Вот что она пишет в своих воспоминаниях о конце 1942-го — начале 1943 года. Напомню, что в это время гремела Сталинградская битва, изнывал блокадный Ленинград, под сапогом немецкого солдата стонала Украина, Белоруссия, Прибалтика, да и до Москвы фашистам было рукой подать.
«Жизнь в Зубалове (дачное место под Москвой, где жила семья Сталина, — Б. С.) была в ту зиму 1942 и 1943 годов необычной и неприятной. В наш дом вошел неведомый ему до той поры дух пьяного разгула. К Василию приезжали гости: спортсмены, актеры, его друзья-летчики, и постоянно устраивались обильные возлияния, гремела радиола. Шло веселье, как будто не было войны. И вместе с тем было предельно скучно — ни одного. лица, с кем бы всерьез поговорить, ну хотя бы о том, что происходит в мире, в стране и у себя в душе… В нашем доме всегда было скучно, я привыкла к изоляции, к одиночеству. Но если раньше было скучно и тихо, то теперь было скучно и шумно…
В конце октября 1942 года Василий привез в Зубалово Каплера. Был задуман новый фильм о летчиках, и Василий взялся его консультировать.
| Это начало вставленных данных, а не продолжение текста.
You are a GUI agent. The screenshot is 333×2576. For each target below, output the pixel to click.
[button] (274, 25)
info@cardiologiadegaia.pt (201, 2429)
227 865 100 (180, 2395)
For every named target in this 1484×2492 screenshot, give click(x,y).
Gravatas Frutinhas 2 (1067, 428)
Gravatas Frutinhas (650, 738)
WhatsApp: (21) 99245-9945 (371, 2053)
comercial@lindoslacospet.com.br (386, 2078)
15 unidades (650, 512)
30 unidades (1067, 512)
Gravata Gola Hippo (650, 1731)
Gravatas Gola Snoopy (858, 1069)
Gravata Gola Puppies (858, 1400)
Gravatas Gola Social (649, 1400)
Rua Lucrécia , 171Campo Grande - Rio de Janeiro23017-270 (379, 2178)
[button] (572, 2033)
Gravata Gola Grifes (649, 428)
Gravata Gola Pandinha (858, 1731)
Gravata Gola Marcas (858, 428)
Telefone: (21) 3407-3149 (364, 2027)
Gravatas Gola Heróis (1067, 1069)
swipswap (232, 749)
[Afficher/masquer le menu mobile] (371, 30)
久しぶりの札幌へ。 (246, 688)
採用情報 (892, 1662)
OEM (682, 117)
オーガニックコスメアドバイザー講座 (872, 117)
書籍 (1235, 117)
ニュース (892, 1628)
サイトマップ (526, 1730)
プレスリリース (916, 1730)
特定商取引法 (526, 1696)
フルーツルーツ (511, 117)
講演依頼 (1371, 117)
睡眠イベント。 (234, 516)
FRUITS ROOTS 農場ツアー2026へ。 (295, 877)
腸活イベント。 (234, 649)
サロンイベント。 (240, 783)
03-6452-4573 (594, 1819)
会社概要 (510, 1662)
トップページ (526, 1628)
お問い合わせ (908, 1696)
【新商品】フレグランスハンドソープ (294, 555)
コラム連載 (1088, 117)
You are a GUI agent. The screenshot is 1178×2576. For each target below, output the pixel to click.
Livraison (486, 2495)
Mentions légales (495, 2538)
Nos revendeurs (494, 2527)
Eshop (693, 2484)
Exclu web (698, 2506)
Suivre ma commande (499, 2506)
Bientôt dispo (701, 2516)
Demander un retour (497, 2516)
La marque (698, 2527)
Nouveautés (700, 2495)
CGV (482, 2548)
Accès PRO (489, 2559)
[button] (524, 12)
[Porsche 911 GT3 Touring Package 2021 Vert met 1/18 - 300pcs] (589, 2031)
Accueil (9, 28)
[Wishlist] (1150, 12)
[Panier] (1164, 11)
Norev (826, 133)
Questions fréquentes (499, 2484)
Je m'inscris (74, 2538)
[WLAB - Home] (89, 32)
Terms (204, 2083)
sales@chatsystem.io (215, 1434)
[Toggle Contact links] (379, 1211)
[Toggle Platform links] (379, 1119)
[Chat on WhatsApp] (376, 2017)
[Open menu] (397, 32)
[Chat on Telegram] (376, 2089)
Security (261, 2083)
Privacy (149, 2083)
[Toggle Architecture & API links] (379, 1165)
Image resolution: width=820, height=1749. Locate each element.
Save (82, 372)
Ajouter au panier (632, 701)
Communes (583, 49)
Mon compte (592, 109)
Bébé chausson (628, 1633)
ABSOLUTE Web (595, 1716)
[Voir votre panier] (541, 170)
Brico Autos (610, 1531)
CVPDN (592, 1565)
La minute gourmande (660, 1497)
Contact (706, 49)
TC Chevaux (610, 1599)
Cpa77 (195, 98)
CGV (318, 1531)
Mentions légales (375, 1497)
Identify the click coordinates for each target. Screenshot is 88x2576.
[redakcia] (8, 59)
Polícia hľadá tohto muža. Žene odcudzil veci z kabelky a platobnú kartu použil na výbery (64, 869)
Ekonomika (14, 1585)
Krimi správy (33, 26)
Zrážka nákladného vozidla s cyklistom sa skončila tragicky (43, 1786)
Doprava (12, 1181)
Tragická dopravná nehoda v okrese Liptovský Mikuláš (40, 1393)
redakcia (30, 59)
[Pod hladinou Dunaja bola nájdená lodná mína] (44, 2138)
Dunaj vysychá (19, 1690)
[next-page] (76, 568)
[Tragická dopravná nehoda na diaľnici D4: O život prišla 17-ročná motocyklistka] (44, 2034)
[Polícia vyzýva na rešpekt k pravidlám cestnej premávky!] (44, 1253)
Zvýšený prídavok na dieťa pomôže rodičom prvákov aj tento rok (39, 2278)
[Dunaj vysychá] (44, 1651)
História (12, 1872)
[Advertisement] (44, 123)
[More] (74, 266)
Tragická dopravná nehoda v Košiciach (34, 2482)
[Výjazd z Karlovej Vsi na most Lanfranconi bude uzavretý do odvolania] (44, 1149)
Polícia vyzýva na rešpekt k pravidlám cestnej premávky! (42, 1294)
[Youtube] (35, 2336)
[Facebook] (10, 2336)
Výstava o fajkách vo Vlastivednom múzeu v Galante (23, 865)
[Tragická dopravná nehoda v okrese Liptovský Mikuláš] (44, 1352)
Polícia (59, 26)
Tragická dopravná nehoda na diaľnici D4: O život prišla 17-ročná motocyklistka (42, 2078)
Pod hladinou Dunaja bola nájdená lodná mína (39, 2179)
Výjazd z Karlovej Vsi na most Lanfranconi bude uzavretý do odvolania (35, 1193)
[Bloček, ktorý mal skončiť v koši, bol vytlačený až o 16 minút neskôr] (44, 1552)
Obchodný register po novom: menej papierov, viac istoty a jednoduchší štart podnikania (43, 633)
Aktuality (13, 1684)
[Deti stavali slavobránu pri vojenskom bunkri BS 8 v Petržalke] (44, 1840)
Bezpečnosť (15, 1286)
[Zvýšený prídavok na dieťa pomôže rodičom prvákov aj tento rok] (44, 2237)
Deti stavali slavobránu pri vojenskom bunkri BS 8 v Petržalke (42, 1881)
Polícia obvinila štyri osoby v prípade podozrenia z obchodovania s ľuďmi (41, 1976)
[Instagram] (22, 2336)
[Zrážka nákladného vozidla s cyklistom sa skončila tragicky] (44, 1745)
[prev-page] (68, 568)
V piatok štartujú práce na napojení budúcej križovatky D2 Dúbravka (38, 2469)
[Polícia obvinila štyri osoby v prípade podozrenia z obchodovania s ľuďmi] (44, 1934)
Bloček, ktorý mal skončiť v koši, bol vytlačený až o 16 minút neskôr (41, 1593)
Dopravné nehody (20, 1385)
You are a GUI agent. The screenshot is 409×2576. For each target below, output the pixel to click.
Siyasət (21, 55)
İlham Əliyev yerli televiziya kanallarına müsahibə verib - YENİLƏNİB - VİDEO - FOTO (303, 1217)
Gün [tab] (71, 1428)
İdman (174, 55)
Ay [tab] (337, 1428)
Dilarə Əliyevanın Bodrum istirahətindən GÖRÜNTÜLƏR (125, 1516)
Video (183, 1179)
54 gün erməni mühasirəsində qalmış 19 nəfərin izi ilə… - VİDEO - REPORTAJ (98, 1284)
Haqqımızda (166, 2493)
В первый момент мы оба, кажется, не произвели друг на друга никакого впечатления. Но потом — нас всех пригласили на просмотры фильмов в Гнездниковском переулке, и тут мы впервые заговорили о кино.
Люся Каплер — как все его звали — был очень удивлен, что я что-то вообще понимаю, и доволен, что мне не понравился американский боевик с герлс и чечеткой. Тогда он предложил показать мне «хорошие фильмы» по своему выбору и в следующий раз привез к нам в Зубалово «Королеву Христину» с Гретой Гарбо. Я была совершенно потрясена тогда фильмом, а Люся был очень доволен мной…»
Потом были ноябрьские праздники, застолья, танцы.
«Мне стало так хорошо, так тепло и спокойно рядом с ним! — пишет далее Светлана Аллилуева. — Я чувствовала какое-то необычное доверие к этому толстому дружелюбному человеку, мне захотелось вдруг положить голову к нему на грудь и закрыть глаза…
Крепкие нити протянулись между нами в тот вечер — мы уже были не чужие, мы были друзья. Люся был удивлен, растроган. У него был дар легкого, непринужденного общения с самыми разными людьми. Он был дружелюбен, весел, ему было все интересно. В то время он был как-то одинок сам и, может быть, тоже искал чьей-то поддержки.